Column matching

In the importer, users match columns from their file to the right fields in your schema. You can choose how column matching works:

Use managed column matching with { type: "managed" } when you want us to run our standard waterfall of matching steps.
Use custom column matching with { type: "custom", columnMatchHandler } when you want to run your own matching logic.

Matcher Input Context

The AI matcher runs on a compact payload with context for every unmatched source column and every unmatched schema field.

From the upload

Physical column index
Header name from the file
Sample values from the uploaded column

From your schema

Field name
Label
Field type
Description
Column name aliases

When users upload files with customer-specific header names, add context on schema fields:

.label() and .columnNameAliases() help deterministic matching and are passed to AI matching
.description() adds extra context for managed and custom AI matching

x.string()
  .label("Net revenue")
  .description("Revenue after discounts, refunds, and tax")
  .columnNameAliases(["net sales", "total after refunds"]);

Managed Matching

Our managed matching pipeline always starts with deterministic matching, then uses inference only for columns that are still unmatched when columnMatching.inference is enabled.

import { CSVImporter, x } from "@expresscsv/sdk";

const schema = x.row({
  customerName: x
    .string()
    .label("Customer name")
    .columnNameAliases(["client", "account name"]),
  email: x.string().email().label("Email address"),
  billingAddress: x
    .string()
    .label("Billing address")
    .description("The customer's billing street address"),
});

const importer = new CSVImporter({
  schema,
  getSessionToken: async () => fetchSessionToken(),
  importNamespace: "customer-import",
  columnMatching: { type: "managed", inference: true }, 
});

Plan requirements

Managed column matching is only available on paid plans. Usage is included under ExpressCSV fair-use limits.

How Matching Runs

Deterministic pass first: built-in matchers compare each uploaded header against the schema field name, label, and columnNameAliases.
Inference second (optional): when columnMatching.inference is enabled, AI matching runs only for columns still unmatched after the deterministic pass.
Context for AI: labels, descriptions, and aliases from your schema are included in the inference payload.

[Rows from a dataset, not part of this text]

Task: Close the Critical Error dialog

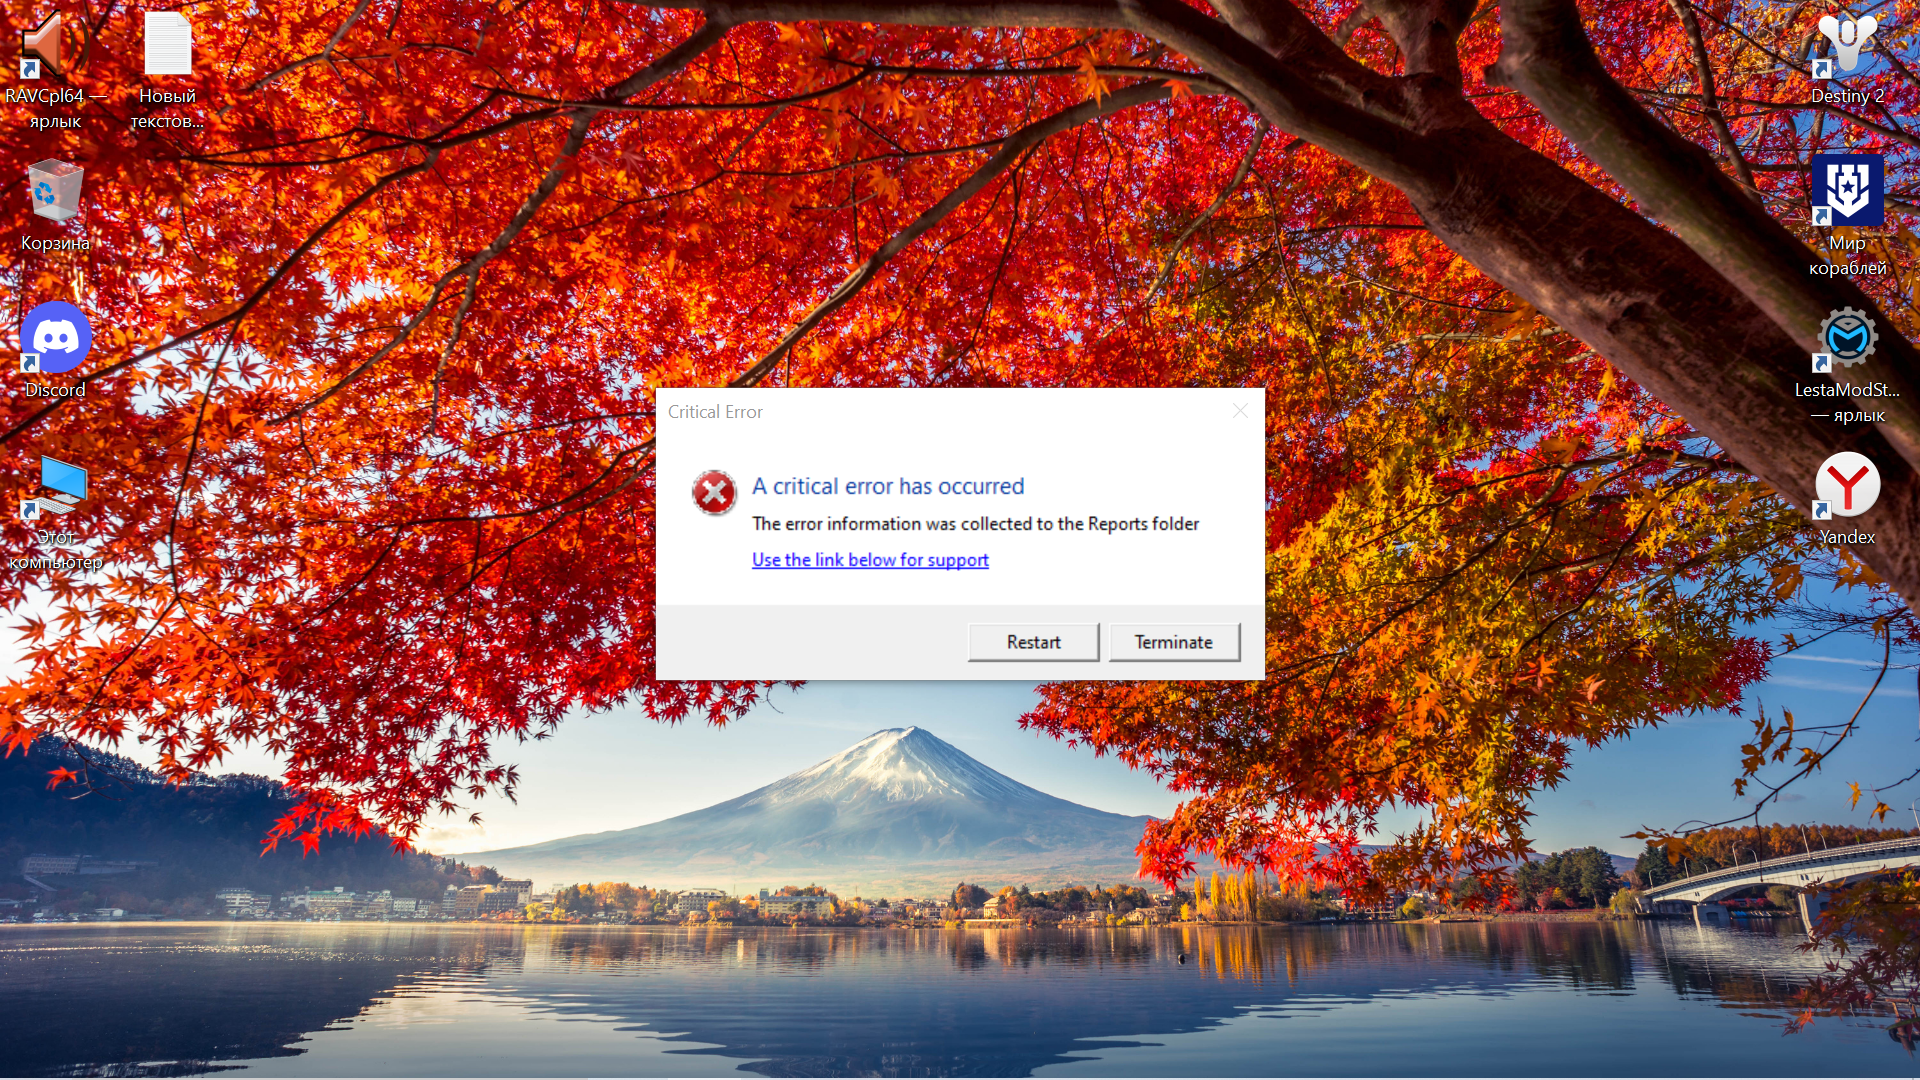Action: pyautogui.click(x=1240, y=411)
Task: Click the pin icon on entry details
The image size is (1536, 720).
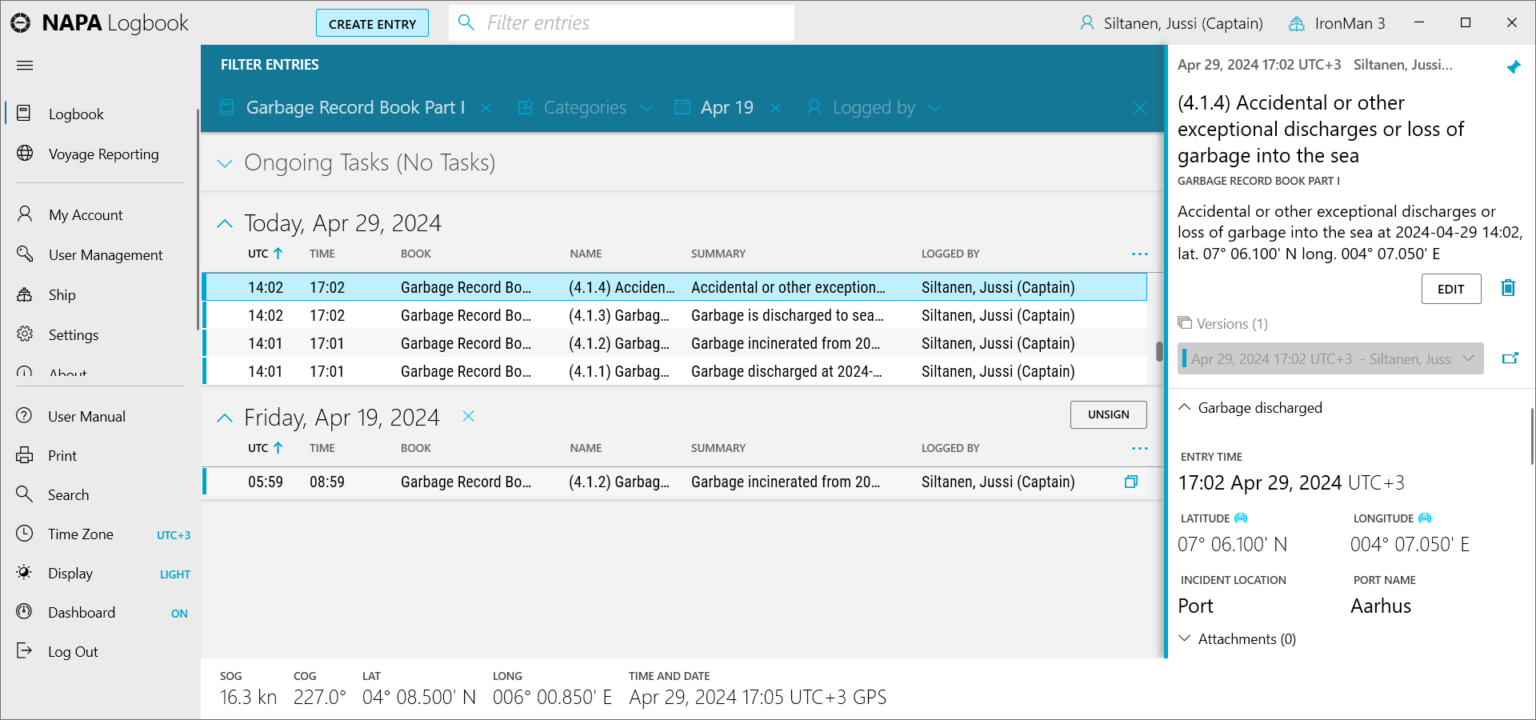Action: pos(1513,67)
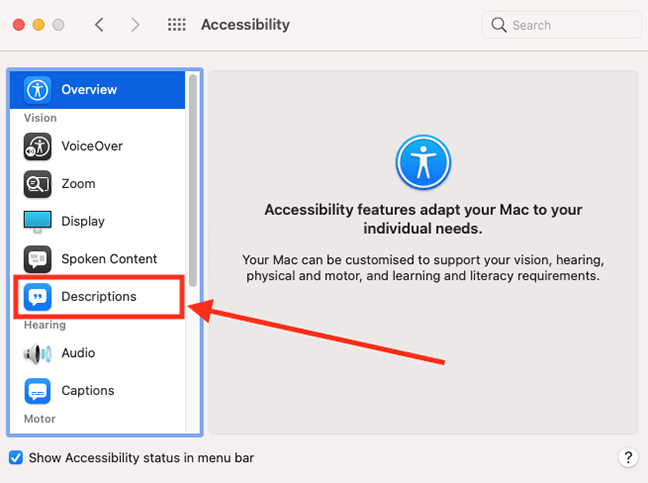Select the Captions label in sidebar

click(x=88, y=391)
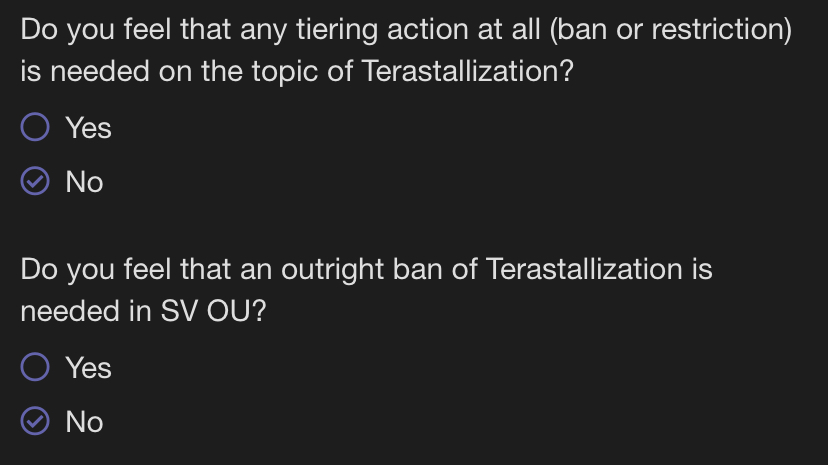Click the checkmark icon beside the first No
Viewport: 828px width, 465px height.
[x=35, y=181]
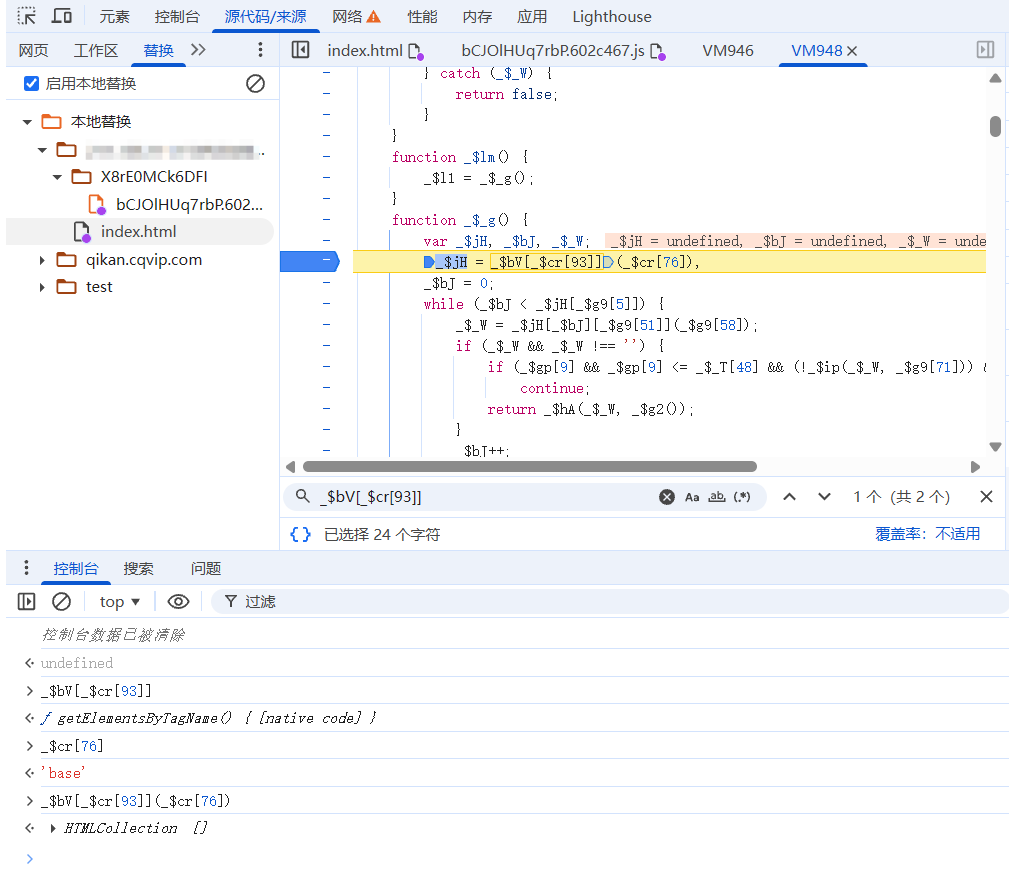Create live expression with the eye icon
Viewport: 1009px width, 871px height.
[x=178, y=601]
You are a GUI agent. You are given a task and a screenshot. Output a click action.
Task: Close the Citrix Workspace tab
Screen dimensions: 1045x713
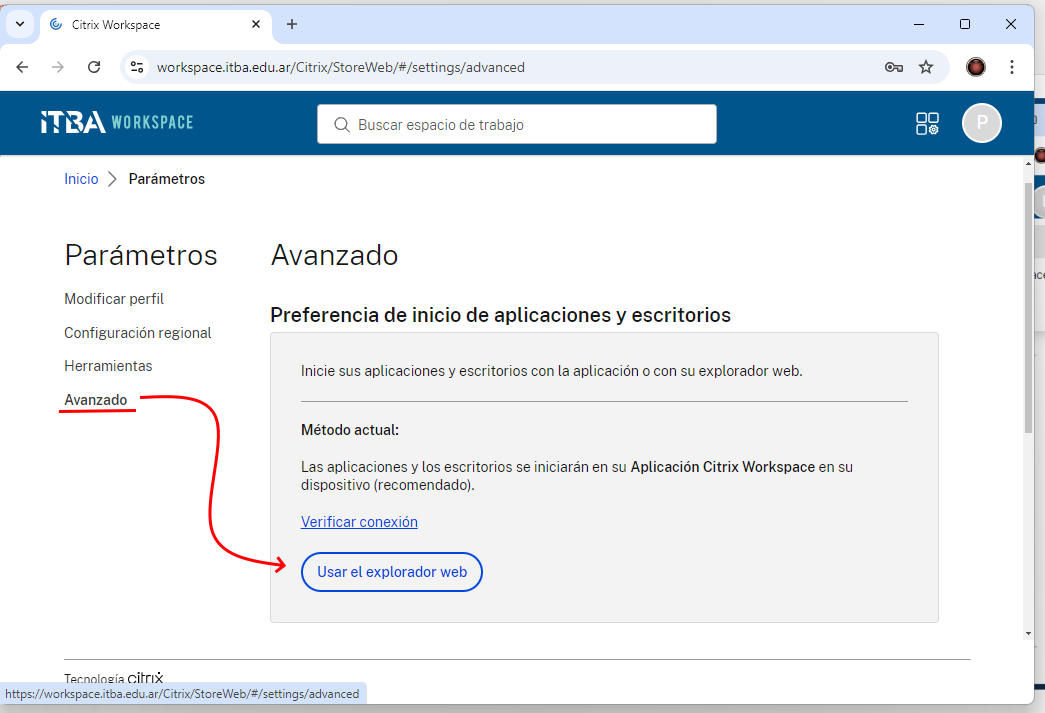coord(257,24)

Managed matching exposes each step in the waterfall:

columnMatching: {
  type: "managed",
  exact: true,
  caseInsensitive: true,
  normalized: true,
  inference: true,
}

Each flag is optional. By default, deterministic steps run and inference stays off unless you enable it.

Custom Matching

Pass type: "custom" when matching should run in your own backend. Your handler:

Receives unmatched source columns and unmatched target fields
Returns { matches } with sourceColumnIndex and targetField for each mapping

import {
  CSVImporter,
  type ColumnMatchHandler,
  type ColumnMatchHandlerResult,
} from "@expresscsv/sdk";

const columnMatchHandler: ColumnMatchHandler<typeof schema> = async ({
  sessionId,
  sourceColumns,
  targetFields,
}) => {
  const response = await fetch("/your-api/ai/column-matching", {
    method: "POST",
    headers: {
      "Content-Type": "application/json",
      Authorization: `Bearer ${accessToken}`,
    },
    body: JSON.stringify({
      sessionId,
      sourceColumns,
      targetFields,
    }),
  });

  if (!response.ok) {
    throw new Error("Column matching failed");
  }

  // Return { matches } from your backend using sourceColumnIndex and
  // targetField.
  return (await response.json()) as ColumnMatchHandlerResult<typeof schema>;
};

const importer = new CSVImporter({
  schema,
  getSessionToken: async () => fetchSessionToken(),
  importNamespace: "customer-import",
  columnMatching: { 
    type: "custom", 
    columnMatchHandler, 
  }, 
});

Your handler receives:

Property	Description
`sessionId`	ID for the current import run. Send it to your backend to correlate AI requests with the import being edited.
`sourceColumns`	Unmatched source columns, including `sourceColumnIndex`, header `name`, and `sampleValues`.
`targetFields`	Unmatched schema fields, including `name`, `label`, `type`, `description`, and `aliases`.

The returned matches must use the original sourceColumnIndex and the target field's schema key.

return {
  matches: [
    {
      // Use the original index from sourceColumns.
      sourceColumnIndex: 2,
      // Use the schema field key from targetFields.
      targetField: "email",
    },
  ],
};

Each target field should appear at most once in matches.
Leave unmapped source columns out of matches; the user can still map them manually in the importer.